The fall semester of programming will be themed Six Plays At Six Feet – Social Connection. Physical Distancing. and will include a production exclusively available as a streaming theatre production, an outdoor theatrical production, a drive-in radio play experience, plus three productions that are being planned as traditional performances with a small and limited audience. The current plan is that the productions with an audience will implement newly-developed safety procedures to limit any unnecessary social interaction or physical contact, including socially-distanced seating in the Thad Smotherman Theatre.
In September, The Universal Language will be a senior BFA project directed by associate professor of theatre, Jeanne Everton. The play, from David Ives’ All In The Timing, brings together a young woman with a stutter and the creator/teacher of a wild comic language. Their lesson sends them off into a dazzling display of hysterical verbal pyrotechnics. The Universal Language will be made available as a digital theatre production via the streaming platform ShowTix4U.com by special arrangement with the publisher.
The original play At A Distance, written and directed by Professor of Theatre Connie Whitt-Lambert, will debut in early October. Using inspiration from the most prolific authors, poets, philosophers and playwrights, two strangers discover a shared appreciation for solitude and a love of classical literature.

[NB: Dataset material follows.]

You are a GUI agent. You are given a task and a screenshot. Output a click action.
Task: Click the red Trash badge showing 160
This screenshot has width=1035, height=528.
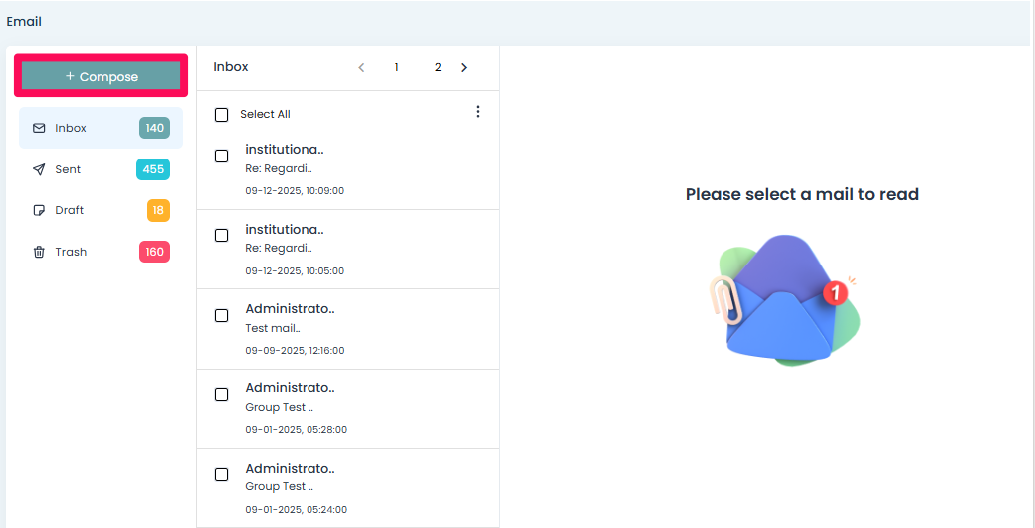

In mid-October, Vintage Hitchcock: A Live Radio Play will be directed by visiting professor of theatre Karen Potter and brings the filmmaker’s classics, The Lodger and Sabotage, to life complete with vintage commercials, iconic scenes, live sound effects recreating chase sequences and more.
Eurydice, Sarah Ruhl’s inventive adaptation of the classic tale of Orpheus and Eurydice, tells a familiar story of six-feet social distancing as a young woman dies and is sent to the underworld where she reunites with her father and struggles to remember her lost love. The play, which will run in late October, will be directed by Theatre Business Manager Jacob Rivera-Sanchez.
From award-winning playwright and Pulitzer Prize finalist Rajiv Joseph, Gruesome Playground Injuries tells the story of lives intersecting at the most bizarre intervals, leading childhood friends to compare scars and the physical calamities that keep drawing them together. Department Chair and Associate Professor of Theatre Bryan Stevenson will direct this production in early November.
Joe Allen Brown, professor of theatre, will direct a collection of monologues by Gus Edwards on Black life written in a voice that reflects the modern African-American experience. Portraits In Black introduces us to a host of characters of all ages making their way as best they can in the last part of the 20th century.
Casting, design teams and streaming or performance details for all productions will be made available on the Theatre Wesleyan website at txwes.edu/theatre. All plans and information are subject to change and announcements will be made in the event adjustments are, or need to be, made for the safety of our faculty, staff, students, and audience.